[Word and element locating data]
□ □ □ □ □ □ □

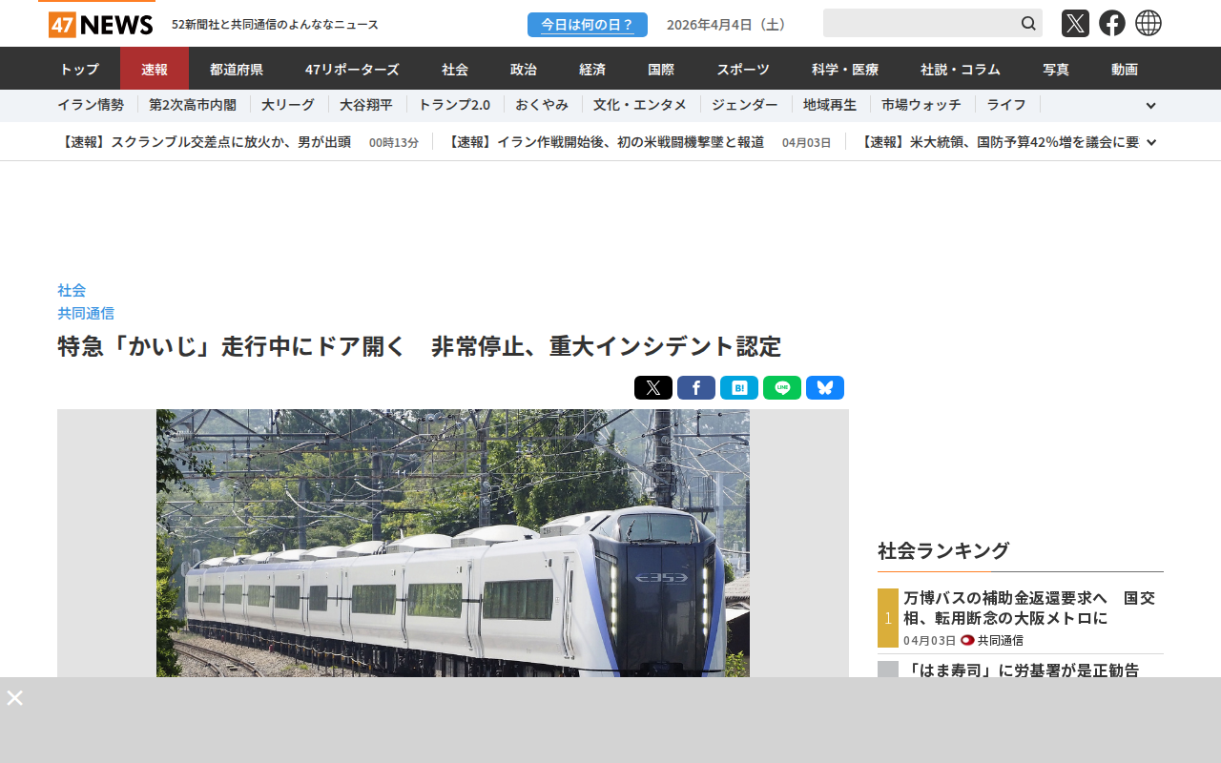The height and width of the screenshot is (763, 1221).
Task: Click the globe language icon in header
Action: click(x=1149, y=23)
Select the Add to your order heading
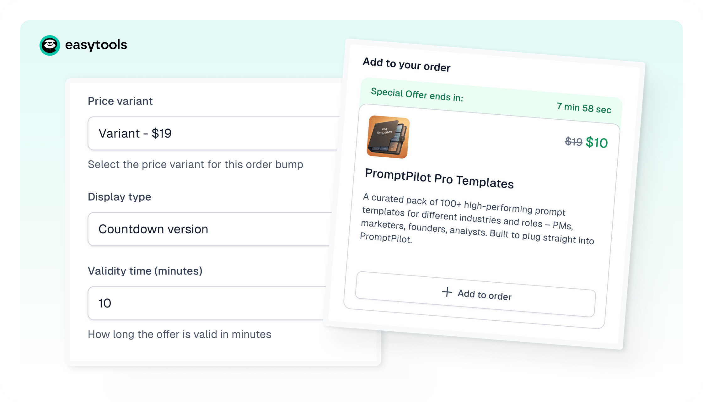The height and width of the screenshot is (402, 703). click(x=406, y=65)
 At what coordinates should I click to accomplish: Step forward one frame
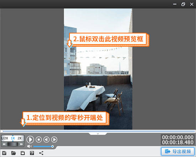(x=54, y=140)
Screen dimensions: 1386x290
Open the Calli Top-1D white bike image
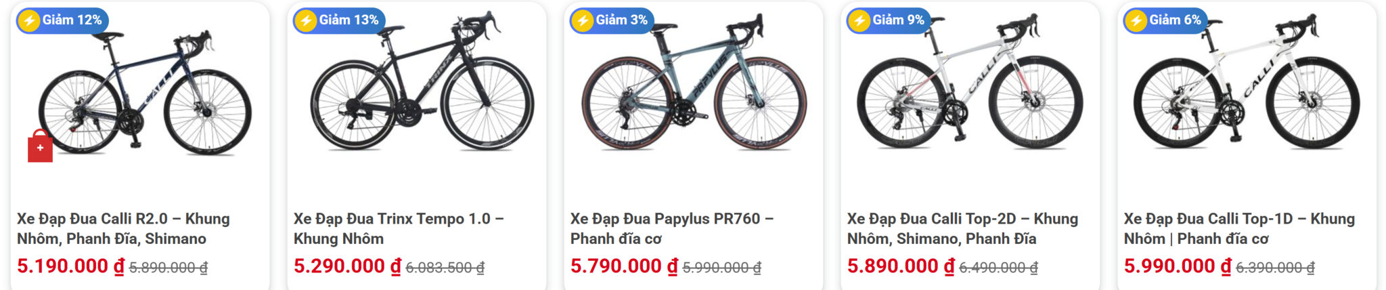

□ □ □ □ □ □ □

JOB:
Copy every line of the entries above word for word, leaving out the pictures.

RESULT FOR THIS EXERCISE:
The height and width of the screenshot is (763, 1221).
Task: Click the globe language icon in header
Action: click(x=1149, y=23)
Select the Add to your order heading
The height and width of the screenshot is (402, 703). click(x=406, y=65)
 At what coordinates should I click to accomplish: Step forward one frame
(x=54, y=140)
Screen dimensions: 1386x290
Open the Calli Top-1D white bike image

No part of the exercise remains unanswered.